DynamoDB has built-in TTL#

DynamoDB lets you set an expiry timestamp on any item. You just add an expires_at attribute with a Unix timestamp:

{
  "thread_id":  "abc-123",
  "checkpoint":  { "...langgraph state..." },
  "expires_at":  1718000000
}

You tell DynamoDB which attribute is the TTL attribute, and it automatically deletes items after that time passes. No cron job, no cleanup script, no manual delete queries — AWS handles it.


The catch — DynamoDB TTL is eventual#

When the expires_at timestamp passes, DynamoDB does not delete the item instantly. It marks it for deletion and cleans it up in the background:

expires_at = 10:00 AM

10:00 AM         →  item marked expired
10:00 to ~10:48  →  item might still be readable
within 48 hours  →  item is actually deleted from disk

AWS guarantees deletion within 48 hours — not instantly. This means your application can still read an expired item in the window between expiry and actual deletion.

TTL is for storage cleanup — not access control

Never rely on DynamoDB TTL alone to enforce expiry. If your code does get_item(session_id) and the item comes back, it might already be logically expired. Always validate expiry in your application:

item = get_item(session_id)
if item and item["expires_at"] > now():
    # valid
else:
    # treat as expired regardless of what DynamoDB returned

When eventual TTL is fine — LangGraph checkpointers#

For LangGraph state checkpointers, eventual TTL is perfectly acceptable. A stale checkpoint sitting around for a few extra hours after expiry is harmless — it's just temporary state that will eventually be cleaned up. The access pattern is:

partition key  →  thread_id
sort key       →  checkpoint_timestamp

"give me the latest checkpoint for thread X"
→  single partition lookup
→  fast, durable, zero ops

DynamoDB is the right call here — write-heavy, keyed access, durable, fully managed on AWS, TTL for cleanup.


When eventual TTL is not enough — user sessions#

For user session data, eventual TTL is a problem. An expired session must not be accessible — if a user logs out or their session expires, reading stale session data is a security issue.

This is where Redis comes in:

Redis TTL:
expires_at = 10:00 AM
10:00:01 AM  →  GET session:abc  →  nil  ✓ gone instantly

DynamoDB TTL:
expires_at = 10:00 AM
10:00:01 AM  →  GET session:abc  →  might still return data ✗

Redis enforces TTL at read time — the moment the key expires, Redis will not return it. It's gone from the application's perspective instantly.

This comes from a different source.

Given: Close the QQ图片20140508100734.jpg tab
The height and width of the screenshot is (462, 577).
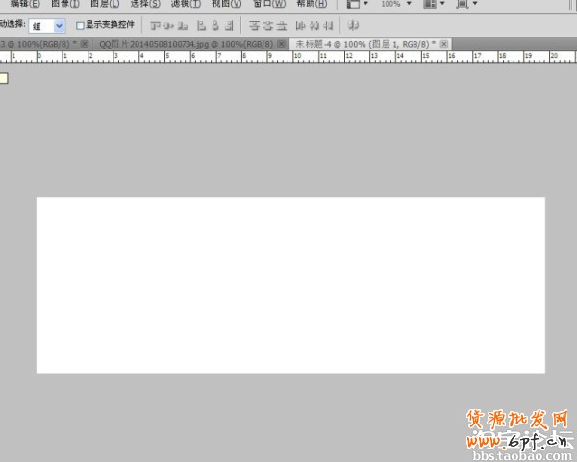Looking at the screenshot, I should [x=281, y=44].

The production pattern — right tool for right job#

LangGraph checkpointer  →  DynamoDB
                            write-heavy, keyed by thread_id
                            durable, zero ops, relaxed TTL is fine

User session data        →  Redis
                            strict TTL enforced at read time
                            sub-millisecond reads
                            expired session must never be returned

TTL strictness across all major databases#

Redis is the only mainstream database where TTL is strict and enforced at read time. Every other database treats TTL as a best-effort background cleanup:

Redis           →  strict — enforced at read time, gone instantly ✓
Cassandra       →  eventual — tombstone, cleaned up during compaction
DynamoDB        →  eventual — cleaned up within 48 hours
MongoDB         →  eventual — TTL index runs every ~60 seconds
Postgres        →  no built-in TTL — you write cron jobs manually
MySQL           →  no built-in TTL — you write cron jobs manually

The rule

Whenever strict expiry is a hard requirement — user sessions, OTP codes, rate limit windows — Redis is the answer, regardless of what else you're using for storage.


The full architecture#

Redis       →  strict TTL, user sessions, sub-millisecond reads
DynamoDB    →  durable storage, LangGraph state, relaxed TTL, zero ops

They're not competing — they coexist at different layers solving different problems.

Interview framing

"For session storage I'd use Redis — TTL is enforced at read time, so an expired session is gone instantly. For checkpointer state or activity logs I'd use DynamoDB — durable, write-heavy, zero ops on AWS, and the eventual TTL cleanup is fine since stale state sitting around for a few hours has no impact."